Exercise text:
Rehab al-Alawi, detained in January 2013 and killed in an Assad regime prison


Syria’s State TV has been caught using a photo of a young female detainee, tortured and murdered in a regime prison, in a Ramadan drama.

The series An Interview With Mr Adam showed a picture of Rehab al-Alawi, 24, whose death was revealed in 2014. The photo is converted in the drama into that of an Egyptian woman, pregnant by her rich employer’s son, who is murdered by the young man.

Alawi was from Deir ez-Zor in eastern Syria and studying civil engineering in Damascus. Her elder brother Asem was seized and killed by regime security forces soon after the Syrian uprising began in March 2011.

Alawi was arrested in January 2013 by a special military police unit, while she was working for a local coordinating committee in Damascus.

Her mother and siblings were told, by a former cellmate, of her interrogation and torture for around two hours a day. Another ex-detainee said, “She wanted to see her parents. She would always speak about her brothers and sisters. She was scared for her family.”

Her brother Hamza recalled:

We did our best to save her life, but we failed. In total, we paid around $150,000 to try and secure Rehab’s release….We sent messages and money to several military officers who promised they would smuggle her to Lebanon.

They told us she was safe but they could not give us any proof. We knew later they took our money and lied.

Her killing was established when her picture was among those of thousands of victims, brought out of Syria by the defecting military police photographer “Caesar” in 2014.

The photo, used in the drama, shows red marks on her chest, her clothing covered in dust from where her body was placed on the ground. Numbers taped on her forehead are a reference for the security services branch which detained her and a falsified document number setting her death in a military hospital.

Tens of thousands of Syrians have been tortured to death, executed, or perished from inhumane conditions in regime prisons since 2011. One regime official put the number of “disappeared” at up to 100,000.

What is needed: Continue the article on Rehab al-Alawi's photo appearing in a Syrian State TV drama, picking up after its last sentence about the number of "disappeared."

Material shown:
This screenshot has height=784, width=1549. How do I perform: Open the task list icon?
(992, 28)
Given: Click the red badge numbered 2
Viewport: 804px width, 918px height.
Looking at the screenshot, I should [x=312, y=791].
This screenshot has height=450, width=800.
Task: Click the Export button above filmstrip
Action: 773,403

Exercise response:
See Syria Daily, June 23: More Relatives Told of 1000s Who Died in Regime Prisons

“They Killed Her”

Neither regime officials nor the drama’s director and production company initially responded to the story, which broke on social media on April 28 and was published by Middle East Eye on April 30.

But on Wednesday, State news agency SANA devoted a lengthy article to discrediting an account in The Guardian, published on Monday.

Misleading media campaigns practiced by the Western media since the beginning of terrorist war on Syria is persistent in politics and economy, and now the Syrian drama which is targeted by a systematized misleading campaign.

The article insisted that there was a “volume of difference” of difference between Alawi’s photograph and the one used in An Interview with Adam.

Director Fadi Saleem insisted that the picture was of Tunisian actress after she was “subjected to” face and stomach makeup.

Alawi’s uncle Khalid, based in Germany, said he is considering a lawsuit against Saleem and the production company.

Rehab’s death was heartbreaking, but the most shocking thing was seeing her picture in the series. We all know that Assad is part of everything in Syria: even movies and sports represent the regime. They killed her and now they are changing the facts and falsifying history.

Last year’s Ramadan drama on Syrian State TV denigrated victims of the regime’s chemical attacks, portraying rescuers staging the assaults.